O documento apresentado pelo ICNF na consulta pública refere, a dado passo, que, para controlar a população de espécies invasoras, poderá ter de se recorrer a “acções letais ou não letais” (…) com vista a manter o número de indivíduos o mais baixo possível, minimizando a sua capacidade invasora e os impactos negativos na biodiversidade e nos serviços dos ecossistemas a ela associados, na saúde humana ou na economia.”

Este articulado emana do regulamento  nº 1143 do Parlamento Europeu de 22 de Outubro de 2014 que se reporta à prevenção e gestão da introdução e propagação de espécies exóticas invasoras. Nele se determina que os estados-membros terão de aplicar “medidas de gestão que consistem em medidas físicas, químicas ou biológicas, letais ou não letais, destinadas à erradicação, ao controlo ou ao confinamento de uma população de uma espécie exótica invasora.”

Nuno Vereda, dirigente da Associação de Pesca à Pluma da Serra da Estrela, refere que intervenções desta natureza “revelam um profundo desconhecimento da realidade da pesca em águas interiores e sobretudo falta de sustentabilidade científica” e admite a possibilidade de estar a ser preparado “um extermínio em larga escala” de achigãs e carpas. “Se retirarem estas espécies não sei qual será o impacto nas espécies autóctones”, acrescenta Vereda, lembrando igualmente as consequências que poderão advir para as barragens alentejanas onde se encontram “os grandes troféus” daquelas duas espécies. Em Alqueva já decorreram vários campeonatos do mundo de pesca ao achigã.    

“Trata-se, assim, de matéria inédita e arrasadora”, acrescenta Carlos Fazenda, realçando “a total ausência de estudos de impacto ambiental e socioeconómicos” sobre a população e a economia portuguesas “com a morte anunciada de toneladas de achigãs, carpas e trutas arco-íris”.

A lista de erradicação apresentada pelo ICNF inclui em particular o achigã, a carpa e a truta arco-íris, “logo as três espécies mais procuradas pela larga comunidade de um milhão de pescadores amadores e federados de Portugal”, sublinha Carlos Fazenda, admitindo que a sua erradicação pode vir a implicar “desequilíbrios dos ecossistemas, com a proliferação séria de pragas de insectos”, alimento das espécies visadas.
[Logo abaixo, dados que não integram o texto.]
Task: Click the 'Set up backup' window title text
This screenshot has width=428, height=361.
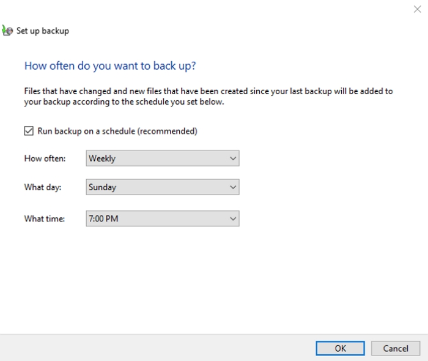Action: pos(43,31)
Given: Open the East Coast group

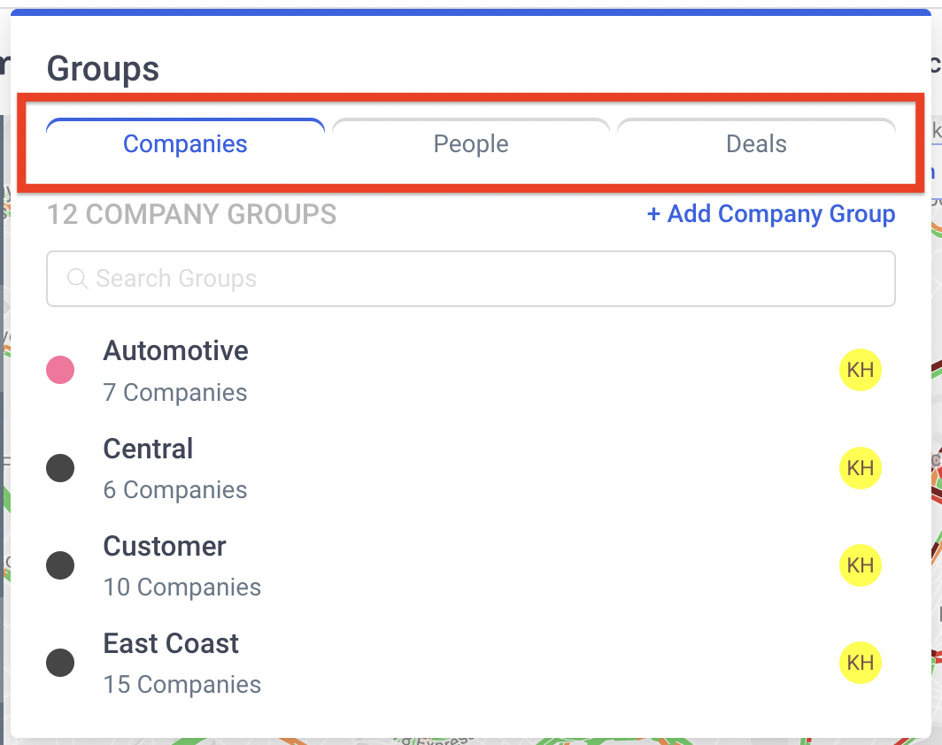Looking at the screenshot, I should pyautogui.click(x=171, y=643).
Paulo Lucas, da organização ambientalista Zero, refuta os receios expressos pelas associações de pesca desportiva, considerando o termo erradicação “excessivo” lembrando que só se aplica “quando há entrada inicial de espécies invasoras”, o que não o caso das três espécies de peixe em causa. Recorda que a carpa foi introduzida na Península Ibérica pelos romanos. Por conseguinte, “não traz grandes problemas aos ecossistemas”. Com o achigã é diferente. É uma espécie “muito problemática”, sobretudo nos cursos de água, por ser “muito voraz” das espécies autóctones que “não o identificam como ameaça”, observa o ambientalista, desvalorizando os receios expressos pelas associações de pescadores desportivos e amadores porque “é impossível erradicar as carpas e os achigãs.”

Paulo Lucas advoga a aplicação de medidas de controle que evitem a deslocação das referidas espécies predadoras paras a linhas de águas, onde vão disputar o ecossistema com as espécies autóctones.

Entretanto, o protesto das associações já chegou ao grupo parlamentar do PSD, que manteve uma reunião com os seus representantes, de que resultou a elaboração de um requerimento ao presidente da Assembleia da República, onde questionam o Governo sobre os fundamentos económicos, técnicos e científicos que o levam a erradicar a carpa e o achigã das águas interiores através da sua classificação como espécies invasoras.

Os social-democratas perguntam ainda se o Governo “tem consciência dos graves prejuízos que possam ser causados a uma indústria em crescimento (relacionada com os apetrechos de pesca) e à actividade turística” e que razões justificam a aplicação de uma coima mínima de 4 mil euros quando o pescador amador devolve à água um exemplar de carpa ou achigã com 7 ou 8 centímetros. A generalidade dos pescadores “liberta os peixes que captura” na expressão corrente catch & release que “já ganhou inúmeros adeptos em Portugal”, salienta Carlos Fazenda, lembrando que está a decorrer uma petição publica dirigida ao presidente da Assembleia da República para suscitar o debate deste tema no hemiciclo.